Pemerintah Indonesia sendiri telah berulang kali menyatakan komitmennya untuk mengendalikan konsumsi rokok, terutama di kalangan anak muda dan masyarakat berpenghasilan rendah, melalui kebijakan cukai yang progresif. Kenaikan tarif cukai rokok secara berkala telah menjadi instrumen utama untuk mencapai tujuan tersebut. Instrumen ini dirancang untuk membuat rokok menjadi kurang terjangkau, sehingga diharapkan dapat menurunkan tingkat konsumsi.

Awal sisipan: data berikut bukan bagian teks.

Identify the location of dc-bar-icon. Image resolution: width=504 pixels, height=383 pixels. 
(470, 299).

Kritik terhadap usulan kenaikan batas produksi ini juga merujuk pada dampak kesehatan masyarakat. Akses yang lebih mudah terhadap rokok murah diprediksi akan meningkatkan prevalensi merokok, yang pada gilirannya akan memperburuk angka kesakitan dan kematian akibat penyakit yang berhubungan dengan tembakau, seperti penyakit jantung, kanker paru-paru, dan stroke. Beban kesehatan masyarakat ini pada akhirnya akan berimplikasi pada peningkatan biaya pelayanan kesehatan yang harus ditanggung oleh negara.
Aspek lain yang perlu dipertimbangkan adalah kompleksitas sistem tarif cukai rokok di Indonesia. Sistem ini dirancang untuk membedakan produk rokok berdasarkan jenisnya (sigaret kretek mesin/SKM, sigaret putih mesin/SPM, sigaret kretek tangan/SKT) dan volume produksinya. Setiap golongan tarif memiliki tingkat tarif cukai yang berbeda. Perubahan ambang batas produksi dapat mengganggu keseimbangan sistem ini dan berpotensi menciptakan celah bagi praktik penghindaran cukai.

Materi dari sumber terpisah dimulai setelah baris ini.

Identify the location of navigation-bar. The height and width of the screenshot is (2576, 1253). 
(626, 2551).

Para ahli pengendalian tembakau menyarankan agar pemerintah dan parlemen lebih fokus pada penguatan penegakan hukum terhadap peredaran rokok ilegal, peningkatan edukasi publik mengenai bahaya merokok, dan peninjauan kembali tarif cukai yang lebih berorientasi pada kesehatan masyarakat dan penerimaan negara. Pendekatan yang komprehensif dan terintegrasi dianggap lebih efektif dalam mengatasi permasalahan kompleks terkait industri rokok.

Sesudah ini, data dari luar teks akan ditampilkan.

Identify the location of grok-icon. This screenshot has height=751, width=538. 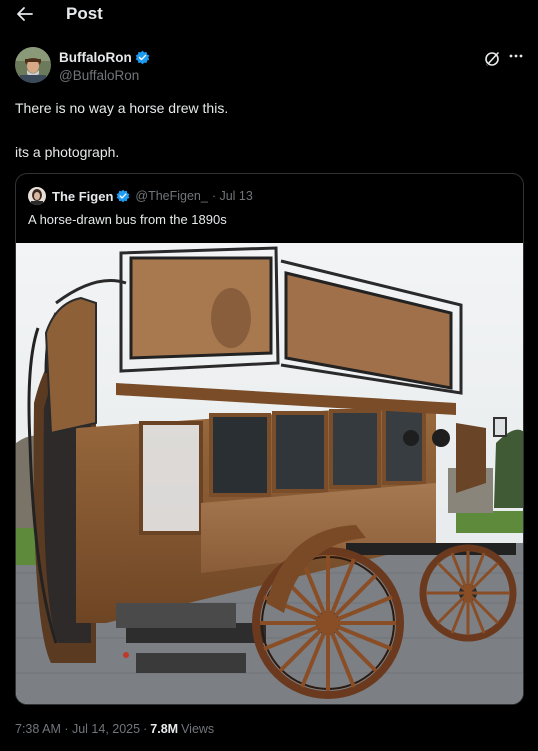
(492, 60).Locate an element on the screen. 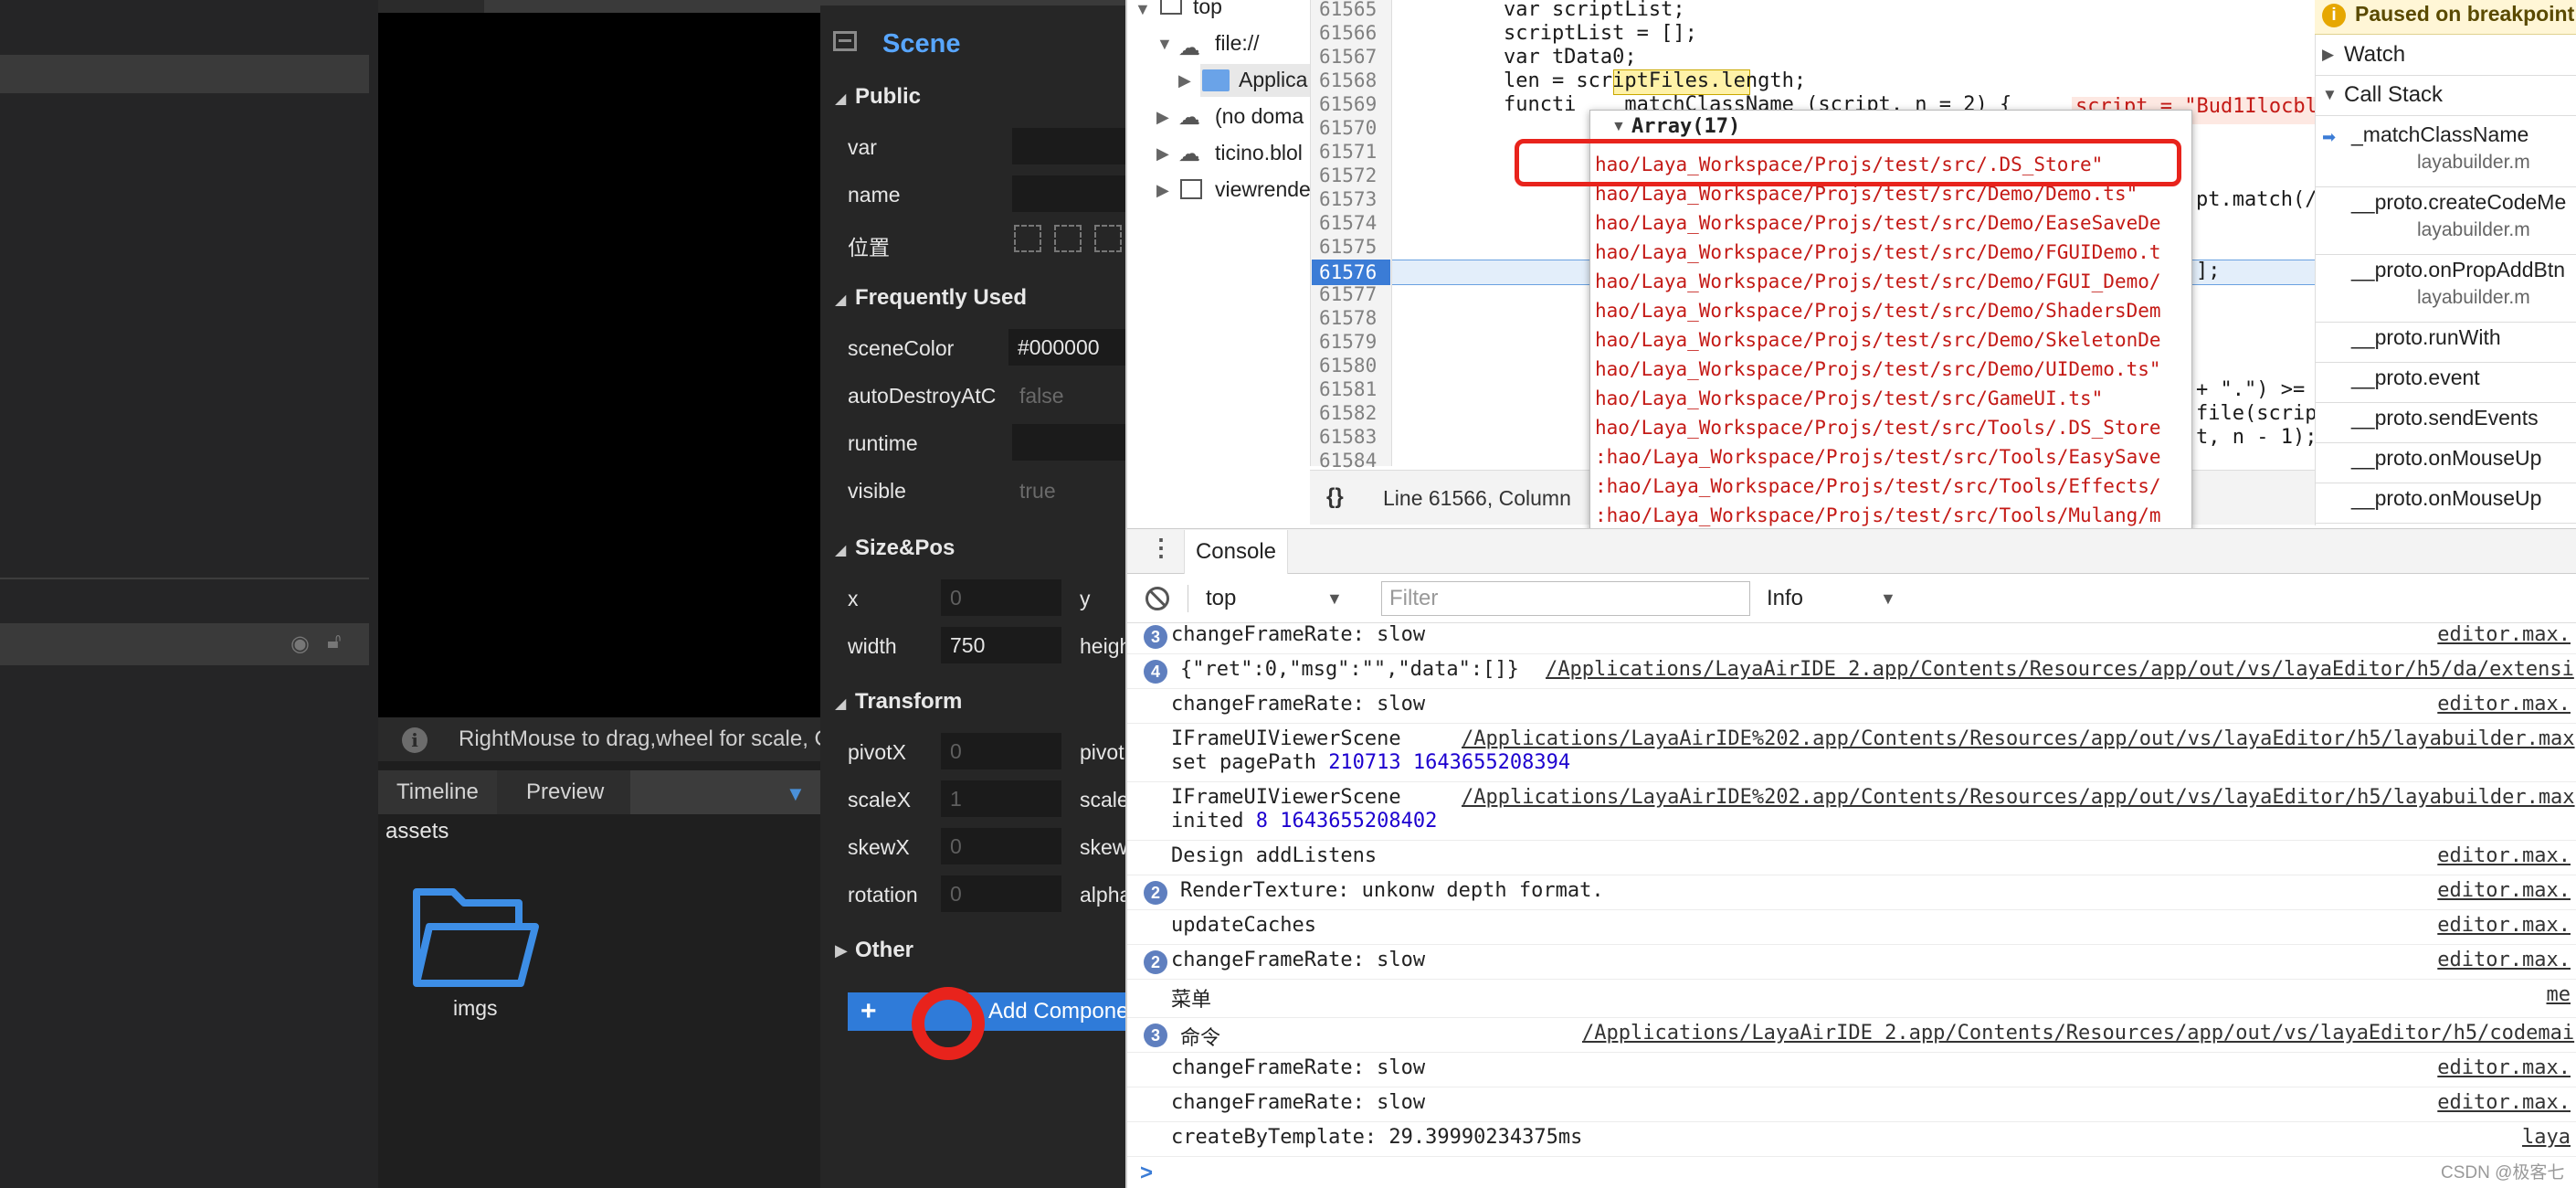  width-field: 750 is located at coordinates (1001, 645).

Perdebatan mengenai usulan kenaikan batas produksi rokok ini menunjukkan adanya perbedaan pandangan yang signifikan antara kepentingan ekonomi industri dan prioritas kesehatan masyarakat serta keberlanjutan penerimaan negara. Keputusan akhir yang akan diambil oleh pemerintah dan parlemen akan memiliki implikasi jangka panjang yang krusial bagi masa depan industri tembakau, kesehatan publik, dan kondisi fiskal negara.